Selected passage =>
● ● ●

W3C home > Mailing lists > Public > public-bpwg@w3.org > May 2009

Re: ACTION-961: usefulness of multipart-mixed

From: Luca Passani <passani@eunet.no>
Date: Fri, 29 May 2009 00:15:46 +0200
Message-ID: <4A1F0D12.4030204@eunet.no>
To: John Hardi <john.hardi@motricity.com>
CC: Mobile Web Best Practices Working Group WG <public-bpwg@w3.org>

For the record, while Novarra at vodaUK has a problem with HTTP 301 
redirects, they do not seem to cause extra damage in the case of 
multipart (to be clear, novarra is not fixing the problem with multipart 
on Nokia devices in any way, as this splinter new Nokia N96 is showing. 
Simply, novarra-vision is not introducing more problems, as I had 
previously suspected):



Luca

Luca Passani wrote:
>
> John, I just happened to have a N95 8Gb in my drawer, so I hit your 
> site with it. The XHTML was there, but none of the pictures were loaded.
>
>
>
> This checks out with what I was experiencing with multipart/mixed on 
> Nokia devices back in 2003-2004 with Nokia 3650 and 6600, which, in 
> turn, made me conclude that accept header and UAProf were a totally 
> unreliable source of information to decide which devices can manage 
> multipart.
> I am sure that Ericsson does it well because they do actual testing 
> with devices.
>
> Luca
>
> John Hardi wrote:
>> Tom,
>>
>> We developed it in-house and I don't have an open source code example 
>> I can point you to.  If you want to see it in operation, the 
>> "dogfood" site for our platform m.mcore.com has multipart enabled. 
>>  If you go there with a multipart-capable device, you should get a 
>> multipart payload.

● ● ●

Problem 1 =>
Tally the lines of the entries that hold the word "width". Case counts. Give only the number.

The input =>
● ● ●

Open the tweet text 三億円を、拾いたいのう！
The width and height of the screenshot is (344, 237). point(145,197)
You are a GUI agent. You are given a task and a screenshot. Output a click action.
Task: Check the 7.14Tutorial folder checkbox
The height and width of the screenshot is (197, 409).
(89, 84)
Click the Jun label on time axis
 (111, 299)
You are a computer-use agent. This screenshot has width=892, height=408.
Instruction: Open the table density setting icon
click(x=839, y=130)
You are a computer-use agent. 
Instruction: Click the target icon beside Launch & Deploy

● ● ●

Problem 2 =>
Say whether each statement agrees with the mailing-list message. Answer yes or no for each, and quote the deciding words from the message.
(a) On the N95 8Gb, the pictures on John's site were loaded.
(b) Multipart is enabled on m.mcore.com.
(c) Novarra is fixing the problem with multipart on Nokia devices.

Final result 1 =>
3

Final result 2 =>
(a) No: "The XHTML was there, but none of the pictures were loaded."
(b) Yes: "m.mcore.com has multipart enabled"
(c) No: "novarra is not fixing the problem with multipart on Nokia devices in any way"